PURPOSE: To assess usefulness of commonly available lumbar puncture needle for diagnostic purpose of peripheral lung mass lesion.Increasing cases of lung cancer in developing countries demand rapid, reliable and economically viable diagnostic method.

METHODS: Over a period of 12 months at the Respiratory Clinic, 105 patients having clinically and radiologically suspicious malignant lung mass were enrolled in this study. Patients with pneumothorax, bleeding disorders, unstable respiratory or cardiovascular system were excluded so were pediatric age group and un-co-operative patients.
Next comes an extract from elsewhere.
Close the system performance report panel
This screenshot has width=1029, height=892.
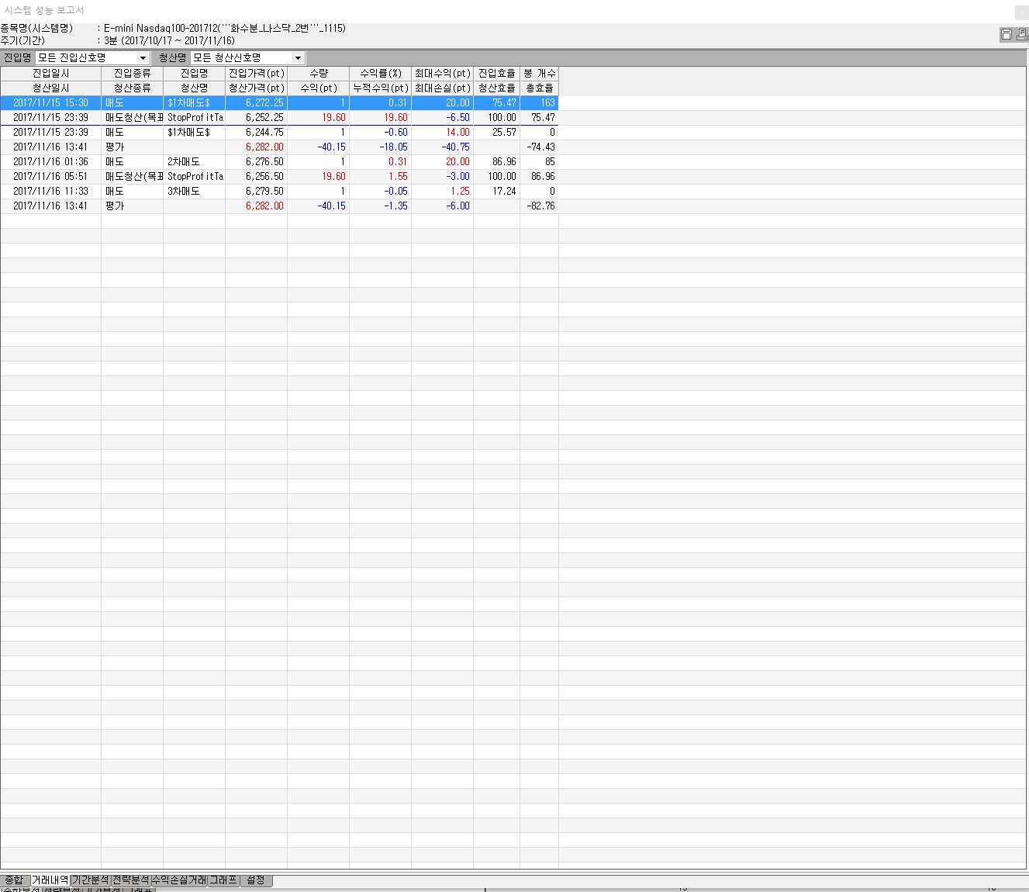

All 105 patients had the lesion in the outer 1\3 of lung field on PA and lateral chest roentgenogram. Patients were subjected for chest sonography to locate the lesion and TTNA(Trans Thoracic Needle Aspiration) performed with 21gauge lumbar puncture needle under sonographic guidance after detailed explanation and consent for the procedure.

RESULTS: Out of 105 patients, 42(40%) had mass size more than 5cm where as 63(60%) had mass size less than 5cm. About zonal distribution, 52(49.5%), 37(35.23%) and 16(15.27%) patients had mass in upper, middle and lower zones respectively. TTNA smears of 97(92.38%) patients reported as satisfactory and 8(7.62%) were not satisfactory. Out of these 97 patients, 85(87.62%) had carcinoma of lung, 11(11.35%) had inflammatory condition, 1(1.03%) had pleural malignancy. In these 85 patients, 71(83.52%) had a conclusive pathological diagnosis and 14(16.48%) were diagnosed as having malignancy but further typing was not possible. Among these 71 subjects, 39(54.93%) had squamous cell carcinoma, 21(29.57%)adenocarcinoma, 8(11.27%)small cell carcinoma and 3(4.23%)large cell carcinoma.Tissue specific diagnostic yield of procedure for malignant lesion was 67.61%. 5 patients suffered complications of the procedure - 2 small pneumothorax and 3 had trivial haemoptysis not needing extra intervention. No procedure related mortality observed.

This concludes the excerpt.